Stored data entries:
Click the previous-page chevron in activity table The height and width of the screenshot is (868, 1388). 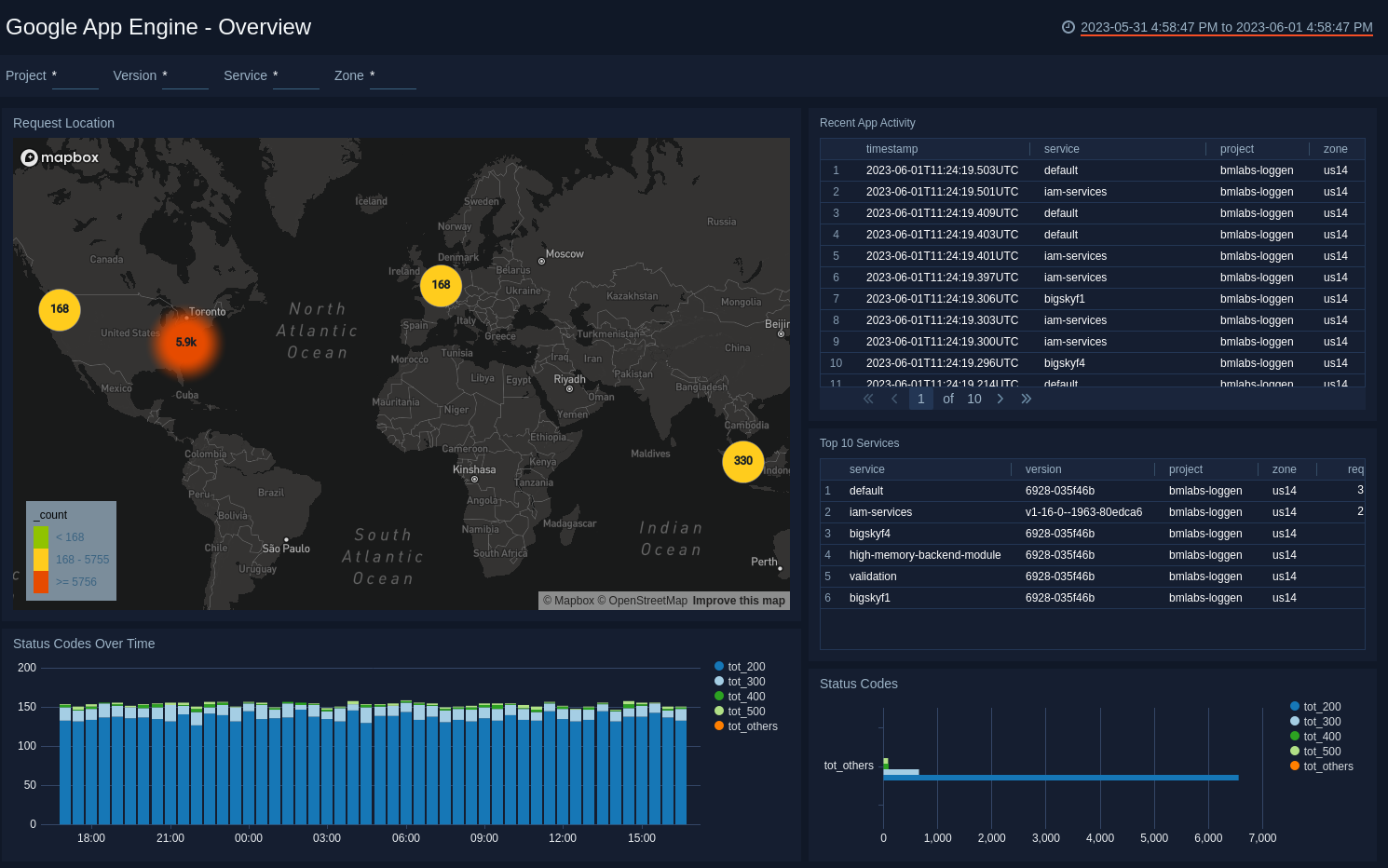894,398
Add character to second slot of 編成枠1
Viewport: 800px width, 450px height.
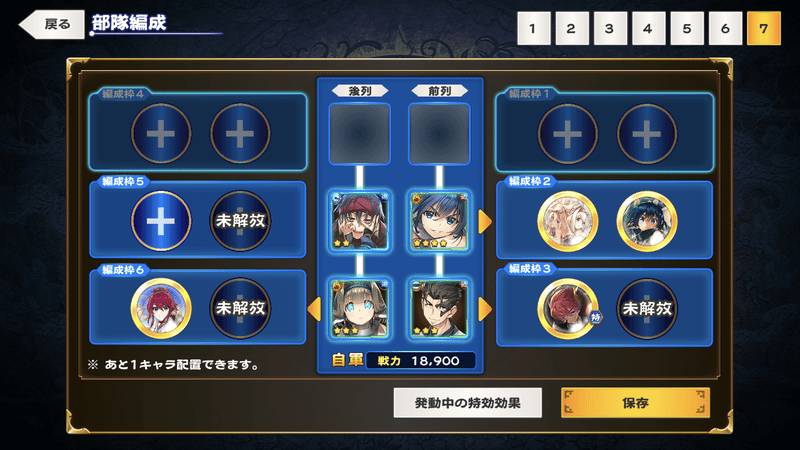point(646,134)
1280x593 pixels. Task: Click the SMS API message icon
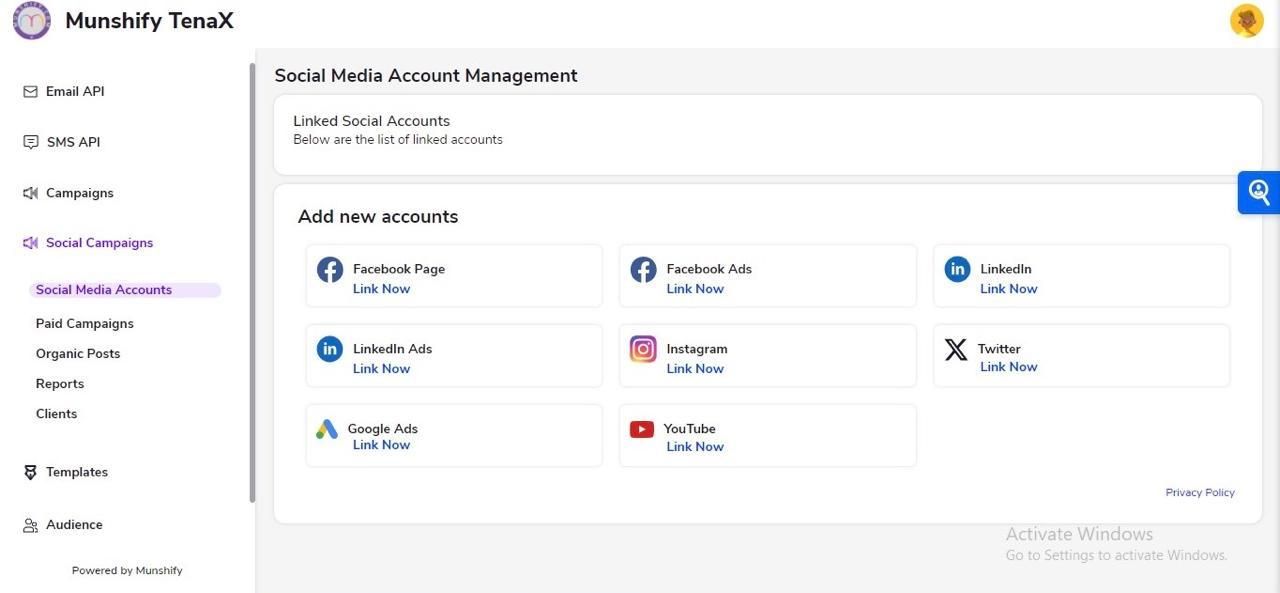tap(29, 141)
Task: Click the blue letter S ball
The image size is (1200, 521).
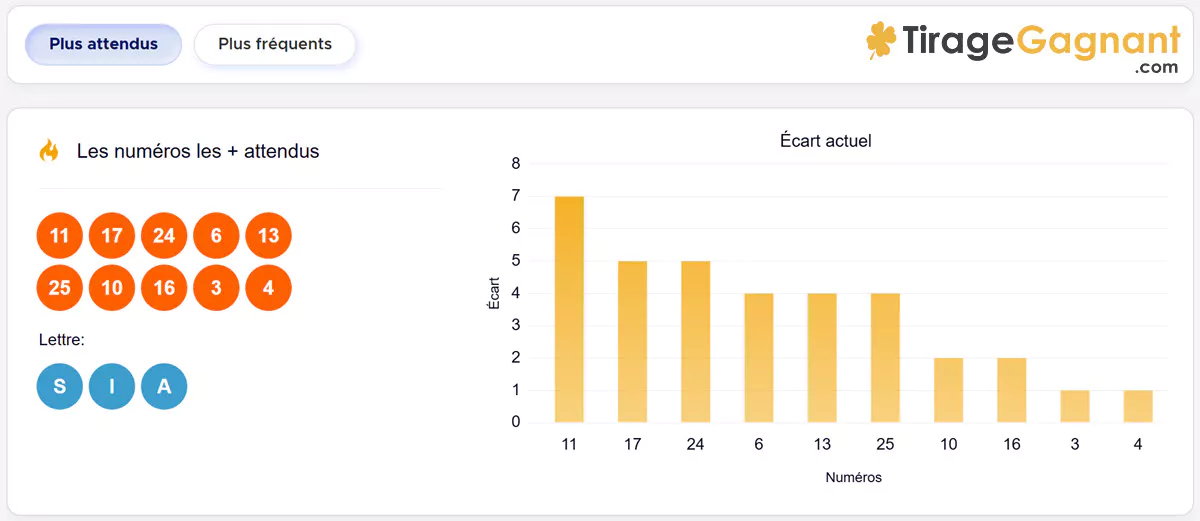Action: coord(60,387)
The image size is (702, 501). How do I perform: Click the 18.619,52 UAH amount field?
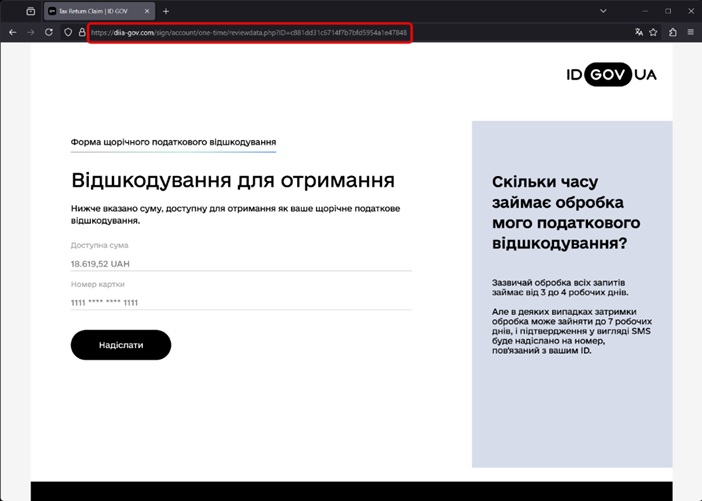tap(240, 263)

** The task **
Leave out the pictures and repeat exactly the lines from the one containing "Task: Click the blue letter S ball" through the last line of the entries.

** Result **
Task: Click the blue letter S ball
The image size is (1200, 521).
Action: coord(60,387)
The image size is (702, 501). How do I perform: Click the 18.619,52 UAH amount field?
tap(240, 263)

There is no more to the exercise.